Collections team start opening the artifact cases after 30 years on display.
The doors were barely closed following Big Top Farewell event before Chief Curator Paul Berry and his team began emptying display cases that had been sealed shut since 1980. The biggest task involved removing more than 2500 bank notes from the room we knew as Gallery 8. When the Bank opened its doors in 1935,the room had been part of the public access ‘Banker’s Hall; for the past 30 years or so it had served as a display gallery, complete with nearly 300 sliding vertical display panels, each with as many as a dozen bills displayed on each side. Constructed of stainless steel, these vertical ‘drawers’ still looked like new, as if they had been built to the same bomb-proof standard as the vault itself.

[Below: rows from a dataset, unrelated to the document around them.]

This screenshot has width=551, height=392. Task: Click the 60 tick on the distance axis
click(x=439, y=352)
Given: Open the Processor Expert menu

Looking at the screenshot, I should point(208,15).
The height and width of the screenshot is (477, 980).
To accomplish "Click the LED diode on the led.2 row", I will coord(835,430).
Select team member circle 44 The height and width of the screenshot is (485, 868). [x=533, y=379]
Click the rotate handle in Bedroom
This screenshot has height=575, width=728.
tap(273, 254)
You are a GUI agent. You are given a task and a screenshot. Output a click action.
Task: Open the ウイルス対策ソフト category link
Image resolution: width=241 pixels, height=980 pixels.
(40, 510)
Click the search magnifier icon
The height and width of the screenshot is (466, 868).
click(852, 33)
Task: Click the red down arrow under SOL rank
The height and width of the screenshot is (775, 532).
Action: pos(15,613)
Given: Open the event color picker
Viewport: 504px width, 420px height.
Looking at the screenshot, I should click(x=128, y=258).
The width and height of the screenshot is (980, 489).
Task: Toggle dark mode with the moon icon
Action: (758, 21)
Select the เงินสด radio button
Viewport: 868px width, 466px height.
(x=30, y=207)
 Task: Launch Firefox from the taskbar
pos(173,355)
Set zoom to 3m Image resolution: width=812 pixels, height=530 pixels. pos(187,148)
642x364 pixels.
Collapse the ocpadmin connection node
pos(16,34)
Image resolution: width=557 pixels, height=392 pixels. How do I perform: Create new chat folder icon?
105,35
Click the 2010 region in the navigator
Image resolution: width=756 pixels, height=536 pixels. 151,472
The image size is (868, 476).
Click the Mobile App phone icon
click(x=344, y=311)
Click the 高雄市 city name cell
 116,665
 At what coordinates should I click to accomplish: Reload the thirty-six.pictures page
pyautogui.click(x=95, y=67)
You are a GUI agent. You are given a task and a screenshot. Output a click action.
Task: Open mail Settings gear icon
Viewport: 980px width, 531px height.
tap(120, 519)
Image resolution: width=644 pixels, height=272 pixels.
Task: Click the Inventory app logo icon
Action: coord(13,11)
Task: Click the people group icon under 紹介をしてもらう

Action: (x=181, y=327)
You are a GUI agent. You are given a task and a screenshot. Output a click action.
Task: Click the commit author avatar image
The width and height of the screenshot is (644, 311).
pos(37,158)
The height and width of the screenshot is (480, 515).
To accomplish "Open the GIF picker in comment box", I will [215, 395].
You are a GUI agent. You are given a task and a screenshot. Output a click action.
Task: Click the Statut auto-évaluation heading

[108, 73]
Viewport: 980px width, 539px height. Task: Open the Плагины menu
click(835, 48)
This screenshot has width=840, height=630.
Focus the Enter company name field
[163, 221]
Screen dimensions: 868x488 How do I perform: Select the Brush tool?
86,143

Once removed, each note was stored in an envelope, matched to a master listing, labeled with the correct accession number and noted in a ledger. A tedious process, but one completed cheerfully by the whole team as the numismatists among them happily browsed through the bank notes of dozens of nations.
Though each case has a locked access door, getting the artifacts out is such a chore that one wonders why they bothered with the lock. For instance, in order to remove the display panels from the horizontal cases of Gallery 2, the entire unit had to be lifted off its base and turned upside down. Screws could then be removed in order to gain access to the panels- each with its cargo of coins firmly attached to the - now upside down - displays.